Il giornalista bitontino Marino Pagano ha presentato ieri il suo libro “Chiara Da Montefalco. Una monaca medievale con il cuore aperto al mondo“, edito da “Fede & Cultura” e pubblicato nel marzo scorso.
«Un interesse che nasce girando per i vicoli umbri, ma poi si è sostanziato con il mio grande interesse per le storie di queste donne mistiche, sante e per le donne e gli uomini di spirito, persino eretici, visti comunque in chiave storica e storiografica. Mi interessano, dunque, anche coloro che nella storia sono stati pensati, definiti, condannati come eretici.
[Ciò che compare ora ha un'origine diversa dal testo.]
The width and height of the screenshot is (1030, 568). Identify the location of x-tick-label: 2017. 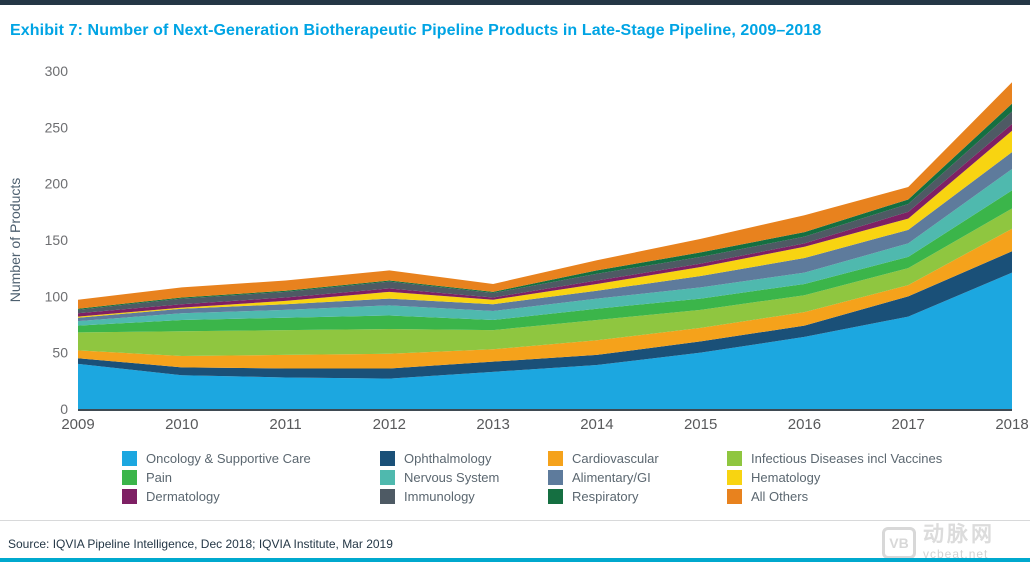
(908, 424).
Quindi, ho sempre provato fascino per queste figure, di cui Umbria e Toscana sono piene» spiega Pagano, parlando della genesi dell’interesse per la sua ricerca su Chiara da Montefalco, alla presenza del teologo e saggista don Nicola Bux, dello storico delle religioni Leo Lestingi, di Roberta Simini, docente di teologia patristica, e del giornalista Francesco Mastromatteo.
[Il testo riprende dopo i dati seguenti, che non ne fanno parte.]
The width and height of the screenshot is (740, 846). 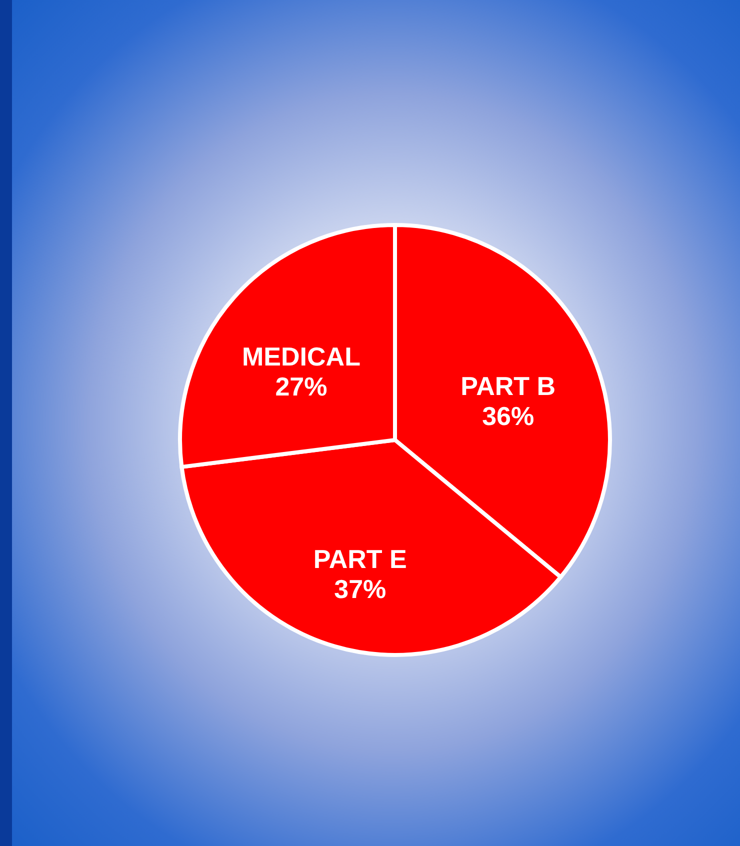 What do you see at coordinates (302, 356) in the screenshot?
I see `slice-label: MEDICAL` at bounding box center [302, 356].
Ma la sua prima pubblicazione autonoma non è solo una biografia della santa umbra, ma anche un racconto dell’Umbria medievale: «Chiara è, sì, una donna della realtà claustrale, ma è anche una donna che ha un interesse a contestare la realtà in cui vive, con gli strumenti che potevano essere a disposizione di una donna del medioevo. Chiara, come dimostrano varie fonti, chiese lei di andare nel reclusorio. Ci sono anche carte a dimostrarlo, oltre a studi come quelli di Silvestro Nessi che, nel libro “Le origini del Comune di Montefalco”. Chiara ha tutti i caratteri della figura che ha seguito la fede in un contesto sì di contrizione, afflizione, autoreclusione, ma ama il tracciato popolare, contadino, come mostrano diversi documenti. Chiara ha un interesse anche sociale, perché critica le istituzioni di appartenenza».
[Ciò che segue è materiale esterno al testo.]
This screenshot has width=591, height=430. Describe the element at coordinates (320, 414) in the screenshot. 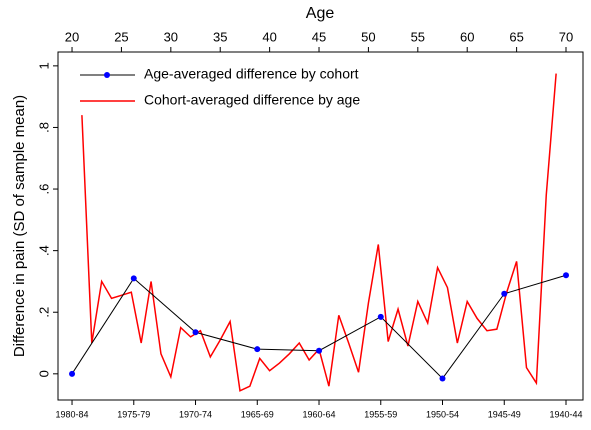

«Da noi in Puglia non sono mancate realtà simili, come il monastero Santa Scolastica a Bari, le certosine a Foggia, le celestine a Castellana, le benedettine di Bari. La Puglie ne è piena, ma si faceva più fatica, per gli storici, a far emergere i tratti biografici delle singole figure. Hanno avuto meno facilità rispetto all’Umbrio o alla Toscana, dove si è potuto contare sulla presenza di santi legati al campanile, come elemento identitario di patriottismo municipalista (mentre da noi le figure dei santi patroni sono spesso di importazione)» aggiunge il giornalista, spiegando come questa sia la risposta a chi, spesso, mi chiede: «Come mai fai, allo stesso tempo, ricerche storiche sui santi e sui paesi?».
«Non vedo altri argomenti così concilianti tra loro, dato che si dice spesso che l’Italia è paese di santi, eroi e navigatori. Questa spiritualità è un tratto peculiare dell’Italia più profonda» conclude Pagano.